• Brief
Using the entries that follow, collect the lines where the word "debian" appears.

• Listed records
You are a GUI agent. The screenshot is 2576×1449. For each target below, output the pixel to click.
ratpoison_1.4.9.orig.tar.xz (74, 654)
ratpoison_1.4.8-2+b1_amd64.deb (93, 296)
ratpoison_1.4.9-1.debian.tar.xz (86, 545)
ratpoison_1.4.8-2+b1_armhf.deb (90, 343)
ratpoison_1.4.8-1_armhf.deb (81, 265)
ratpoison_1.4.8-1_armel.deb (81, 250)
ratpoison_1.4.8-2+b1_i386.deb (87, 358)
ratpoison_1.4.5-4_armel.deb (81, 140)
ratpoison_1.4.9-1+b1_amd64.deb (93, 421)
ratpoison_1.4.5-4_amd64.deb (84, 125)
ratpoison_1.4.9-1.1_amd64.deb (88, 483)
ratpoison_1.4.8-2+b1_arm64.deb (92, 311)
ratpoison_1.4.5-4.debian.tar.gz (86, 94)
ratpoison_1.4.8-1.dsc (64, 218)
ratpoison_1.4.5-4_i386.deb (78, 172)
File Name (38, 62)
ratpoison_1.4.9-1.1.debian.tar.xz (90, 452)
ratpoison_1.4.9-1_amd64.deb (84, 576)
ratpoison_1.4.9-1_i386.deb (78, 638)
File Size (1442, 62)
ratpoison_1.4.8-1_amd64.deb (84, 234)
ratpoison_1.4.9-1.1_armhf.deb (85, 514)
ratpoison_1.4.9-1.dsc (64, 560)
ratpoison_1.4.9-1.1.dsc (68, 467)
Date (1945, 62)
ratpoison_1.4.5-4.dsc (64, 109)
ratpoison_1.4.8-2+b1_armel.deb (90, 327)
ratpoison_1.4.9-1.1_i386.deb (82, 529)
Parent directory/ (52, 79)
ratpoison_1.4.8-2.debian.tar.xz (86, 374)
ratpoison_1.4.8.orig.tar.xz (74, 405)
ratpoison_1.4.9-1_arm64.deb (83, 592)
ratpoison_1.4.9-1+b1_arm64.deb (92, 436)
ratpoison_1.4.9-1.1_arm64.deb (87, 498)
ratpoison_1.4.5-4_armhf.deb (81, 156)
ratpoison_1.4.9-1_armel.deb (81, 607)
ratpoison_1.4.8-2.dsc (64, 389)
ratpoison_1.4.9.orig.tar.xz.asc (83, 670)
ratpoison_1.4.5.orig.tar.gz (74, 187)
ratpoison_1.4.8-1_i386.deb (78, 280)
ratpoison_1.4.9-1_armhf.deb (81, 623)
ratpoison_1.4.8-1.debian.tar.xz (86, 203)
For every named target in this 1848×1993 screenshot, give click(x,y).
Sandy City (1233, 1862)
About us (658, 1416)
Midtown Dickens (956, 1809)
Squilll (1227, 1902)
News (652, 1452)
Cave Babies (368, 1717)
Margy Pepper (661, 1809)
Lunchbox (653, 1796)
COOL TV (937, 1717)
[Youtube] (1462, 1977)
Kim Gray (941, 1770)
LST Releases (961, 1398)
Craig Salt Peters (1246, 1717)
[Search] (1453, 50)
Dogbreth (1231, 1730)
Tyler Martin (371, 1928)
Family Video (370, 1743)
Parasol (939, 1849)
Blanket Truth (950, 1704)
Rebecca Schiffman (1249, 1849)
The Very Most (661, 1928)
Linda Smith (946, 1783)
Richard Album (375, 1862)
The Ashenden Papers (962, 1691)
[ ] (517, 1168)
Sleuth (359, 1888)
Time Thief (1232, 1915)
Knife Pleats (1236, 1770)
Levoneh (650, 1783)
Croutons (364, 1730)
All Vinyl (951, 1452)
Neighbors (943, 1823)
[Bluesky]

• Output of the task
ratpoison_1.4.9-1.debian.tar.xz (86, 545)
ratpoison_1.4.5-4.debian.tar.gz (86, 94)
ratpoison_1.4.9-1.1.debian.tar.xz (90, 452)
ratpoison_1.4.8-2.debian.tar.xz (86, 374)
ratpoison_1.4.8-1.debian.tar.xz (86, 203)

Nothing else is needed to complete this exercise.